The L.A. Times wrote on Tuesday that “fears are intensifying over the gargantuan Three Gorges Dam” as smaller and older dams upriver struggle to contain the record-breaking floodwaters. Local residents are complaining about “mismanaged flood systems, lack of government accountability and unequal treatment of the rural poor, who bear most of the flood burden,” while outside experts warn the Chinese might be paying a terrible price for “over-reliance on dams, excessive construction in low-lying areas, land reclamation in wetlands and lakes, and cities built with poor drainage systems.”

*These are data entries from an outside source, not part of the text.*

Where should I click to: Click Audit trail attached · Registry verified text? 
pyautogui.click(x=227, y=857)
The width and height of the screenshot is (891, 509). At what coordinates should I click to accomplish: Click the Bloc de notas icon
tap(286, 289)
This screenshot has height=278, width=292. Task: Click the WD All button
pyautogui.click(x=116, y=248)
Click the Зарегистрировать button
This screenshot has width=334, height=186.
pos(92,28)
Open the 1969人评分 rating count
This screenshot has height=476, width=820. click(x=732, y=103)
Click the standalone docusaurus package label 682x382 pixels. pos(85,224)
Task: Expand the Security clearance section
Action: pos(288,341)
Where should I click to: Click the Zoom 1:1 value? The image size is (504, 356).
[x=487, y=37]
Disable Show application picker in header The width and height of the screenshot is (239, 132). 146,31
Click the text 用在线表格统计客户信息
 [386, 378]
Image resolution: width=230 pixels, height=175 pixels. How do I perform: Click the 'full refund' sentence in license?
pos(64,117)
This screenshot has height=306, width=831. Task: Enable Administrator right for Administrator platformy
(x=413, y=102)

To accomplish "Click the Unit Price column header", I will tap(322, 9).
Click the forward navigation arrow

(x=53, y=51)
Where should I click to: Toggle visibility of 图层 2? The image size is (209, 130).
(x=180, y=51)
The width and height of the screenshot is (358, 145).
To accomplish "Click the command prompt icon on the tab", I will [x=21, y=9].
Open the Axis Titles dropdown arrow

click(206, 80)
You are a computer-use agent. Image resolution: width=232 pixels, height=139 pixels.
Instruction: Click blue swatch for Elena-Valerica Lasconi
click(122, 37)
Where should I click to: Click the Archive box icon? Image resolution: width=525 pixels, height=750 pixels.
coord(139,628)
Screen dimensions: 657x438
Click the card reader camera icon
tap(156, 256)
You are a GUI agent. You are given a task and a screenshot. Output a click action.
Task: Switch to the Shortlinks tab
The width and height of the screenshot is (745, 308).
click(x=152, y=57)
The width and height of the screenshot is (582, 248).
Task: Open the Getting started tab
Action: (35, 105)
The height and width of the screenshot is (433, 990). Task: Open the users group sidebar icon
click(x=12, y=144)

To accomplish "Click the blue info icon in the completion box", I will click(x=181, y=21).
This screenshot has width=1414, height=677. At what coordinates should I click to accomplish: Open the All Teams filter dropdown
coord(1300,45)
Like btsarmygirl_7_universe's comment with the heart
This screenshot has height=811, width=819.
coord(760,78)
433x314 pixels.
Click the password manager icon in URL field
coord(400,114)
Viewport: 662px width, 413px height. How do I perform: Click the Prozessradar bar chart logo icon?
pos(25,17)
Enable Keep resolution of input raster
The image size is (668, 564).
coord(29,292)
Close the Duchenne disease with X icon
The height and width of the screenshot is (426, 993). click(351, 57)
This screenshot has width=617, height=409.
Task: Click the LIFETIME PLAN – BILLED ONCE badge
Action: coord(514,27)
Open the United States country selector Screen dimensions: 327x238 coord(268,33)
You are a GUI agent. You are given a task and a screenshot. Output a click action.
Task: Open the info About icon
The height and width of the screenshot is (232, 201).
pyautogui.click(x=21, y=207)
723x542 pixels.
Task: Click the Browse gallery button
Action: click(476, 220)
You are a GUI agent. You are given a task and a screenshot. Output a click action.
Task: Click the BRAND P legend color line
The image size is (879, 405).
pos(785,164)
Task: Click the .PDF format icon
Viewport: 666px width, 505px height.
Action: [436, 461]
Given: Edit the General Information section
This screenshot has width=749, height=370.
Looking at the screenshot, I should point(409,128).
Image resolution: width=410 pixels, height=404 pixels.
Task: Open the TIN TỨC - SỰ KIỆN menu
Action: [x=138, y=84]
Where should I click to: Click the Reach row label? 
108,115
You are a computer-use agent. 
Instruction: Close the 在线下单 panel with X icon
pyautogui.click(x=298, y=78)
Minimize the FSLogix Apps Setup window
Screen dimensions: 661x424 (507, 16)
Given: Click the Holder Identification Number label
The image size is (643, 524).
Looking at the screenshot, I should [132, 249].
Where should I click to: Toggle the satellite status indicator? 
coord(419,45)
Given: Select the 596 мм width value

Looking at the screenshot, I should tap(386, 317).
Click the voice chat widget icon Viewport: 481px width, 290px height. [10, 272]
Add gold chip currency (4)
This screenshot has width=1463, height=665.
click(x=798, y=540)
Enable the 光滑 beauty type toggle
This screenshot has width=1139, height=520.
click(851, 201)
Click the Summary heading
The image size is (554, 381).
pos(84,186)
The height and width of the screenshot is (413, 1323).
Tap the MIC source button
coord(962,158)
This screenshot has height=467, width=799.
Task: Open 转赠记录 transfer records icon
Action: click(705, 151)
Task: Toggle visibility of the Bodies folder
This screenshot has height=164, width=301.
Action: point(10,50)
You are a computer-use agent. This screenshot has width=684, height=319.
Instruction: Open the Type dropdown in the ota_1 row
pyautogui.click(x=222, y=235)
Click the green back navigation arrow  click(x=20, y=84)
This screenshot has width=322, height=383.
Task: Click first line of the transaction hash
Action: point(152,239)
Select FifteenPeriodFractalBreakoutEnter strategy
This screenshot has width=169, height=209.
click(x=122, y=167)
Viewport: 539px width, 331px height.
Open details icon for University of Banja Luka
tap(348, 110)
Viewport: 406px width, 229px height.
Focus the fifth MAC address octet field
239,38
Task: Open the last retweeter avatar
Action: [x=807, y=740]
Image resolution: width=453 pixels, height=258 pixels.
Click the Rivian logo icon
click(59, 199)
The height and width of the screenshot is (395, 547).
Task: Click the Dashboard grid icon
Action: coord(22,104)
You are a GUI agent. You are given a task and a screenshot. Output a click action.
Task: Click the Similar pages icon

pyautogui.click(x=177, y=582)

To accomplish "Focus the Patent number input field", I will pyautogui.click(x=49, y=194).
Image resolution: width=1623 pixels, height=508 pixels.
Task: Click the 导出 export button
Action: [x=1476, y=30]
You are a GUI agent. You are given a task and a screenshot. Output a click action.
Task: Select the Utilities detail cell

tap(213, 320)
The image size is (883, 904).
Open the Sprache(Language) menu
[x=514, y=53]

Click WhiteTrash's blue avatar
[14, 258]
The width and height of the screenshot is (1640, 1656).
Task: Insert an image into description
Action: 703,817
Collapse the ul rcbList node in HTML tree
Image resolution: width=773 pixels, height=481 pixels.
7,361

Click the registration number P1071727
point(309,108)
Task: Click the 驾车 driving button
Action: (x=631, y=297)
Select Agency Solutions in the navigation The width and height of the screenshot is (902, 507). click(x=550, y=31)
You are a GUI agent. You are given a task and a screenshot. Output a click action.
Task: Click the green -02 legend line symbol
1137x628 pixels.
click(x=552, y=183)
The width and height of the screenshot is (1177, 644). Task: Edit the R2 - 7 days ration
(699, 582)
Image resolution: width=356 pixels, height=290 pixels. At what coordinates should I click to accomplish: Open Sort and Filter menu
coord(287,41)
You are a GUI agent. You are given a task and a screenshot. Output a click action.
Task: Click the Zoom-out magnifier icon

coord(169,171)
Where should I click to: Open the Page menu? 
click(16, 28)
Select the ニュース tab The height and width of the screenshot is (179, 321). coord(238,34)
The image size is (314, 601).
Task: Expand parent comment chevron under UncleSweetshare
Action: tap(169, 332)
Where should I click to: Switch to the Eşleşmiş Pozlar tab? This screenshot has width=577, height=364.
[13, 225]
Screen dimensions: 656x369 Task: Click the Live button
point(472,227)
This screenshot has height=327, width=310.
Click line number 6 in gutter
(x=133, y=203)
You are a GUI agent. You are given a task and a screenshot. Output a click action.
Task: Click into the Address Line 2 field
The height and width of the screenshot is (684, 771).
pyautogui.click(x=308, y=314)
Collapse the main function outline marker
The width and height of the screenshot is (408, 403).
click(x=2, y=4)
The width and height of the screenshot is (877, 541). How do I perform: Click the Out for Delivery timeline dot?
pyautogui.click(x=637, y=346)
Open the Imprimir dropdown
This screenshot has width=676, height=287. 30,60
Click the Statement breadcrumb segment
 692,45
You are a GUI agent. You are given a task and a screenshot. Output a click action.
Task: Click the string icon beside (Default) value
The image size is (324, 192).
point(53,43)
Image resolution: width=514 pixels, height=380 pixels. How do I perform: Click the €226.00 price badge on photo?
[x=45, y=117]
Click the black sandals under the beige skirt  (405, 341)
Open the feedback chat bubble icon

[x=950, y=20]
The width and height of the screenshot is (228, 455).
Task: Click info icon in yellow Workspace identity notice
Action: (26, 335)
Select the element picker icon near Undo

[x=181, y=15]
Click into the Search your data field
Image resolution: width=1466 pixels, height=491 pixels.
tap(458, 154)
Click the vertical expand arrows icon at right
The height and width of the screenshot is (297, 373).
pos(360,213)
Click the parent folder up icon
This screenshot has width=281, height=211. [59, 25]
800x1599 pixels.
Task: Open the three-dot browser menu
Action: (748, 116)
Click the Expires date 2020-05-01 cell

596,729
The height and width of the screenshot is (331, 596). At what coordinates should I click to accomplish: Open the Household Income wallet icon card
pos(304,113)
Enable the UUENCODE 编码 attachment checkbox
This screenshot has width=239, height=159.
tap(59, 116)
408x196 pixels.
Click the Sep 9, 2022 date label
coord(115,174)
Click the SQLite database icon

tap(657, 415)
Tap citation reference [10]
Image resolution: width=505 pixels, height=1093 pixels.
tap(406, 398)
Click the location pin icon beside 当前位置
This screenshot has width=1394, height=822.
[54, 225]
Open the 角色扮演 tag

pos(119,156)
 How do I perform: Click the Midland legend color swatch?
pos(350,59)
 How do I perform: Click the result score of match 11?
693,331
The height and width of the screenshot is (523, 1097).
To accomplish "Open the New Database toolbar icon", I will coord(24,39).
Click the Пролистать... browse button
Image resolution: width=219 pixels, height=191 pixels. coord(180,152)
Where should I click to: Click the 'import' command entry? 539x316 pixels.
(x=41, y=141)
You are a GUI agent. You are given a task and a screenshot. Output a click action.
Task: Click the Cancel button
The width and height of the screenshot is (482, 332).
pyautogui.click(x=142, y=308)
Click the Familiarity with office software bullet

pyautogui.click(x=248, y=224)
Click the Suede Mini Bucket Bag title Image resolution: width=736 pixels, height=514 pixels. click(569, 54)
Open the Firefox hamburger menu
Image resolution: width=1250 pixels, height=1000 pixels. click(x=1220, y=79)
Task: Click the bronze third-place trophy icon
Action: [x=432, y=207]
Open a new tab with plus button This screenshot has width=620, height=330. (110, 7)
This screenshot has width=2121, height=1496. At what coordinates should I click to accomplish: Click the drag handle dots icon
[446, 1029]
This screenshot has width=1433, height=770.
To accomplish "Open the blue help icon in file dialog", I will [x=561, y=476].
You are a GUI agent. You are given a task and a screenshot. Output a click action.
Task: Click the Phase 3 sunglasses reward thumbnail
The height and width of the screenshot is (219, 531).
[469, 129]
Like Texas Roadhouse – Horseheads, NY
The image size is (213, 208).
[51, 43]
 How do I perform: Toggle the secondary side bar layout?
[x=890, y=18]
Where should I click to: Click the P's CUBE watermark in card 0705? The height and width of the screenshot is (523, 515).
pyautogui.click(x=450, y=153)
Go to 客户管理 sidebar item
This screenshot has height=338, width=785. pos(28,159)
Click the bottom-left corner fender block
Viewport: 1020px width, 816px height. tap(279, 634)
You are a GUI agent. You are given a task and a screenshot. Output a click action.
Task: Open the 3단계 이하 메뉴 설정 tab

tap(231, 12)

One of the almost universal complaints from Chinese civilians affected by this year’s flooding is that they were given no warning before emergency evacuations were called, or floodwaters came rushing in, sometimes blasting into houses in the small hours of the morning. The floods hit so quickly that students and factory workers found themselves climbing to progressively higher floors during school and work days to escape the rising waters.
Residents say many of these floods were caused by deliberate discharges from dams made without warning because Communist Party officials were too proud to admit that emergency measures might be needed — which is exactly how Three Gorges Dam officials are behaving right now, according to skeptics of their confident pronouncements.
As Kennedy pointed out, if the Three Gorges Dam fails, the hundred-meter tidal wave it releases will be moving at well over sixty miles per hour, and would hit the first major city below the dam in less than 30 minutes. That city has a population of roughly four million.